**WHAT THE EXERCISE ASKS**
Every line of the listing must be repeated in the answer without alteration.

**MATERIALS PROVIDED**

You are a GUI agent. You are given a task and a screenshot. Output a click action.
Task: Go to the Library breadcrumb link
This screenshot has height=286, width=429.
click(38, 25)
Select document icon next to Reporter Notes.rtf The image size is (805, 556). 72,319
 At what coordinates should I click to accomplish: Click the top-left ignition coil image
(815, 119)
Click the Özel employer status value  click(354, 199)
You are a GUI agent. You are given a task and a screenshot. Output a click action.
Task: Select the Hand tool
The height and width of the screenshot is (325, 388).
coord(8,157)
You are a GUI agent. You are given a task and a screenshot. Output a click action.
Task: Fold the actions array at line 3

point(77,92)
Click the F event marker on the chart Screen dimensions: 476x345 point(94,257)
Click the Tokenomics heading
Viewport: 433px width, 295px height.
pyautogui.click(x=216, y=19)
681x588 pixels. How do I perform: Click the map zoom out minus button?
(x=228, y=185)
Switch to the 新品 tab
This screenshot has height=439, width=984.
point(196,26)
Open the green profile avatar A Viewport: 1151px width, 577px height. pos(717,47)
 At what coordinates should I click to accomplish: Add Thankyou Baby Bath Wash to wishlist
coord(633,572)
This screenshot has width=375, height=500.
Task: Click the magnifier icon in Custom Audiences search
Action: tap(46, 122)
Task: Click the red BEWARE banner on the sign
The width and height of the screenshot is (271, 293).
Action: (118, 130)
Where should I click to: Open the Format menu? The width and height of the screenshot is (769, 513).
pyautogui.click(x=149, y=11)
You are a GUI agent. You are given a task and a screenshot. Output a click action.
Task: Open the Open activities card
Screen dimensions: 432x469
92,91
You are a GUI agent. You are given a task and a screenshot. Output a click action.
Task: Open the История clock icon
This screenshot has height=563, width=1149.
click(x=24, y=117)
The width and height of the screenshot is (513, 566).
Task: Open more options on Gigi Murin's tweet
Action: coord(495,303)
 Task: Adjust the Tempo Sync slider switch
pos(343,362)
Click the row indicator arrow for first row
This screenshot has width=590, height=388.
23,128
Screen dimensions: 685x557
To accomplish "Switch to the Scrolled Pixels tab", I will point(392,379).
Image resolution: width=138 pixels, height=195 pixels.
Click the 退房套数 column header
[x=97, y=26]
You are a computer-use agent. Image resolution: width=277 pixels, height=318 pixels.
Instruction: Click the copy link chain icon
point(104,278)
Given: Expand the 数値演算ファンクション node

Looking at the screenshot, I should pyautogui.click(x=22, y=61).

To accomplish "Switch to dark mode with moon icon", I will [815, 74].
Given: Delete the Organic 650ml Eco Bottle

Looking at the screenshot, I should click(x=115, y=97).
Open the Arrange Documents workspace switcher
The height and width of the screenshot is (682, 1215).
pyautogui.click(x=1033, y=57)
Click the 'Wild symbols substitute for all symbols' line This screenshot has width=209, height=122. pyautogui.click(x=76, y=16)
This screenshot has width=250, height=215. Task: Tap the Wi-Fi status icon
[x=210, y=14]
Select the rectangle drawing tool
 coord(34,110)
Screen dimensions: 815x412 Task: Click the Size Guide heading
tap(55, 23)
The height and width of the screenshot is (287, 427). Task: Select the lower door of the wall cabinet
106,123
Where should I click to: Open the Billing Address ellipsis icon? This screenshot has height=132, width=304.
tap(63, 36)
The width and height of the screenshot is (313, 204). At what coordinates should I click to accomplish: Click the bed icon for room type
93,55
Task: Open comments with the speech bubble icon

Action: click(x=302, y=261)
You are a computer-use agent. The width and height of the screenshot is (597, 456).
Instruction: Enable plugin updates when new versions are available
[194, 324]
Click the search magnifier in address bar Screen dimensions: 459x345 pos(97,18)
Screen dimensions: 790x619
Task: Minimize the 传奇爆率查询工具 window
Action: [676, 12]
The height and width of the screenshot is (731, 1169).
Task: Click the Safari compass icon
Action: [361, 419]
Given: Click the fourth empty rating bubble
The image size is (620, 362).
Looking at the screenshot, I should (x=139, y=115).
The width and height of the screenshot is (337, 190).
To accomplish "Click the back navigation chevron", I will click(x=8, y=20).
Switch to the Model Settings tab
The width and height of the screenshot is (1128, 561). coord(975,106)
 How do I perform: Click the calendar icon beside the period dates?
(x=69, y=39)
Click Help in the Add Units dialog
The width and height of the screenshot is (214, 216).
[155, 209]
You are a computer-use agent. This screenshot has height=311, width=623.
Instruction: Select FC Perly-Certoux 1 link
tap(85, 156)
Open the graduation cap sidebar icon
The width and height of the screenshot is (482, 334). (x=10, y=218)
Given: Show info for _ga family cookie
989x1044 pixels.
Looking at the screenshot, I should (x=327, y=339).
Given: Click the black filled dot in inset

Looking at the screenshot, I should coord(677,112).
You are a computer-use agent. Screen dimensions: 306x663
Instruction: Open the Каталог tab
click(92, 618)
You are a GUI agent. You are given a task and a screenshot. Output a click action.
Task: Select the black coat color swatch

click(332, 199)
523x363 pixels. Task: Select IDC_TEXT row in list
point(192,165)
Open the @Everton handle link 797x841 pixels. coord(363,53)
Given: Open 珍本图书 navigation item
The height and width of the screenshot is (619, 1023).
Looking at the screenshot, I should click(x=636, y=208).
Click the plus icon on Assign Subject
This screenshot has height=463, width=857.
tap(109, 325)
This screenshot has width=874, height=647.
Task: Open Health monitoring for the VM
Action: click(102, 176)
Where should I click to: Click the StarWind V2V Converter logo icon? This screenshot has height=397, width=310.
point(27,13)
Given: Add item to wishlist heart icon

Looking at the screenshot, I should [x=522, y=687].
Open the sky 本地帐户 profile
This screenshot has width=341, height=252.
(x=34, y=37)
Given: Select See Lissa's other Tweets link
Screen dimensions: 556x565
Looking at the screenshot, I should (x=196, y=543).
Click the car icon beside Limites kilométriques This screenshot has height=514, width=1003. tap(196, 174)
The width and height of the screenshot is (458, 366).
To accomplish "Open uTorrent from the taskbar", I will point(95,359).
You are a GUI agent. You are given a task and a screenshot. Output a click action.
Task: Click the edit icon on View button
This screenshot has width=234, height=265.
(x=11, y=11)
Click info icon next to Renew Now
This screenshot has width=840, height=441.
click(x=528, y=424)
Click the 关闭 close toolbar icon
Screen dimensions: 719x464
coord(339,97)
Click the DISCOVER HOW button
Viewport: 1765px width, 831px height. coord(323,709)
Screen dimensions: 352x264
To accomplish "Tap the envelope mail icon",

**RESULT**
You are a GUI agent. You are given a task and a screenshot. Output a click action.
Task: Go to the Library breadcrumb link
This screenshot has height=286, width=429.
click(38, 25)
Select document icon next to Reporter Notes.rtf The image size is (805, 556). 72,319
 At what coordinates should I click to accomplish: Click the top-left ignition coil image
(815, 119)
Click the Özel employer status value  click(354, 199)
You are a GUI agent. You are given a task and a screenshot. Output a click action.
Task: Select the Hand tool
The height and width of the screenshot is (325, 388).
coord(8,157)
You are a GUI agent. You are given a task and a screenshot. Output a click action.
Task: Fold the actions array at line 3

point(77,92)
Click the F event marker on the chart Screen dimensions: 476x345 point(94,257)
Click the Tokenomics heading
Viewport: 433px width, 295px height.
pyautogui.click(x=216, y=19)
681x588 pixels. How do I perform: Click the map zoom out minus button?
(x=228, y=185)
Switch to the 新品 tab
This screenshot has height=439, width=984.
point(196,26)
Open the green profile avatar A Viewport: 1151px width, 577px height. pos(717,47)
 At what coordinates should I click to accomplish: Add Thankyou Baby Bath Wash to wishlist
coord(633,572)
This screenshot has width=375, height=500.
Task: Click the magnifier icon in Custom Audiences search
Action: tap(46, 122)
Task: Click the red BEWARE banner on the sign
The width and height of the screenshot is (271, 293).
Action: (118, 130)
Where should I click to: Open the Format menu? The width and height of the screenshot is (769, 513).
pyautogui.click(x=149, y=11)
You are a GUI agent. You are given a task and a screenshot. Output a click action.
Task: Open the Open activities card
Screen dimensions: 432x469
92,91
You are a GUI agent. You are given a task and a screenshot. Output a click action.
Task: Open the История clock icon
This screenshot has height=563, width=1149.
click(x=24, y=117)
The width and height of the screenshot is (513, 566).
Task: Open more options on Gigi Murin's tweet
Action: coord(495,303)
 Task: Adjust the Tempo Sync slider switch
pos(343,362)
Click the row indicator arrow for first row
This screenshot has width=590, height=388.
23,128
Screen dimensions: 685x557
To accomplish "Switch to the Scrolled Pixels tab", I will point(392,379).
Image resolution: width=138 pixels, height=195 pixels.
Click the 退房套数 column header
[x=97, y=26]
You are a computer-use agent. Image resolution: width=277 pixels, height=318 pixels.
Instruction: Click the copy link chain icon
point(104,278)
Given: Expand the 数値演算ファンクション node

Looking at the screenshot, I should pyautogui.click(x=22, y=61).

To accomplish "Switch to dark mode with moon icon", I will [815, 74].
Given: Delete the Organic 650ml Eco Bottle

Looking at the screenshot, I should click(x=115, y=97).
Open the Arrange Documents workspace switcher
The height and width of the screenshot is (682, 1215).
pyautogui.click(x=1033, y=57)
Click the 'Wild symbols substitute for all symbols' line This screenshot has width=209, height=122. pyautogui.click(x=76, y=16)
This screenshot has width=250, height=215. Task: Tap the Wi-Fi status icon
[x=210, y=14]
Select the rectangle drawing tool
 coord(34,110)
Screen dimensions: 815x412 Task: Click the Size Guide heading
tap(55, 23)
The height and width of the screenshot is (287, 427). Task: Select the lower door of the wall cabinet
106,123
Where should I click to: Open the Billing Address ellipsis icon? This screenshot has height=132, width=304.
tap(63, 36)
The width and height of the screenshot is (313, 204). At what coordinates should I click to accomplish: Click the bed icon for room type
93,55
Task: Open comments with the speech bubble icon

Action: click(x=302, y=261)
You are a computer-use agent. The width and height of the screenshot is (597, 456).
Instruction: Enable plugin updates when new versions are available
[194, 324]
Click the search magnifier in address bar Screen dimensions: 459x345 pos(97,18)
Screen dimensions: 790x619
Task: Minimize the 传奇爆率查询工具 window
Action: [676, 12]
The height and width of the screenshot is (731, 1169).
Task: Click the Safari compass icon
Action: [361, 419]
Given: Click the fourth empty rating bubble
The image size is (620, 362).
Looking at the screenshot, I should (x=139, y=115).
The width and height of the screenshot is (337, 190).
To accomplish "Click the back navigation chevron", I will click(x=8, y=20).
Switch to the Model Settings tab
The width and height of the screenshot is (1128, 561). coord(975,106)
 How do I perform: Click the calendar icon beside the period dates?
(x=69, y=39)
Click Help in the Add Units dialog
The width and height of the screenshot is (214, 216).
[155, 209]
You are a computer-use agent. This screenshot has height=311, width=623.
Instruction: Select FC Perly-Certoux 1 link
tap(85, 156)
Open the graduation cap sidebar icon
The width and height of the screenshot is (482, 334). (x=10, y=218)
Given: Show info for _ga family cookie
989x1044 pixels.
Looking at the screenshot, I should (x=327, y=339).
Given: Click the black filled dot in inset

Looking at the screenshot, I should coord(677,112).
You are a computer-use agent. Screen dimensions: 306x663
Instruction: Open the Каталог tab
click(92, 618)
You are a GUI agent. You are given a task and a screenshot. Output a click action.
Task: Select the black coat color swatch

click(332, 199)
523x363 pixels. Task: Select IDC_TEXT row in list
point(192,165)
Open the @Everton handle link 797x841 pixels. coord(363,53)
Given: Open 珍本图书 navigation item
The height and width of the screenshot is (619, 1023).
Looking at the screenshot, I should click(x=636, y=208).
Click the plus icon on Assign Subject
This screenshot has height=463, width=857.
tap(109, 325)
This screenshot has width=874, height=647.
Task: Open Health monitoring for the VM
Action: click(102, 176)
Where should I click to: Click the StarWind V2V Converter logo icon? This screenshot has height=397, width=310.
point(27,13)
Given: Add item to wishlist heart icon

Looking at the screenshot, I should [x=522, y=687].
Open the sky 本地帐户 profile
This screenshot has width=341, height=252.
(x=34, y=37)
Given: Select See Lissa's other Tweets link
Screen dimensions: 556x565
Looking at the screenshot, I should (x=196, y=543).
Click the car icon beside Limites kilométriques This screenshot has height=514, width=1003. tap(196, 174)
The width and height of the screenshot is (458, 366).
To accomplish "Open uTorrent from the taskbar", I will point(95,359).
You are a GUI agent. You are given a task and a screenshot. Output a click action.
Task: Click the edit icon on View button
This screenshot has width=234, height=265.
(x=11, y=11)
Click info icon next to Renew Now
This screenshot has width=840, height=441.
click(x=528, y=424)
Click the 关闭 close toolbar icon
Screen dimensions: 719x464
coord(339,97)
Click the DISCOVER HOW button
Viewport: 1765px width, 831px height. coord(323,709)
Screen dimensions: 352x264
To accomplish "Tap the envelope mail icon",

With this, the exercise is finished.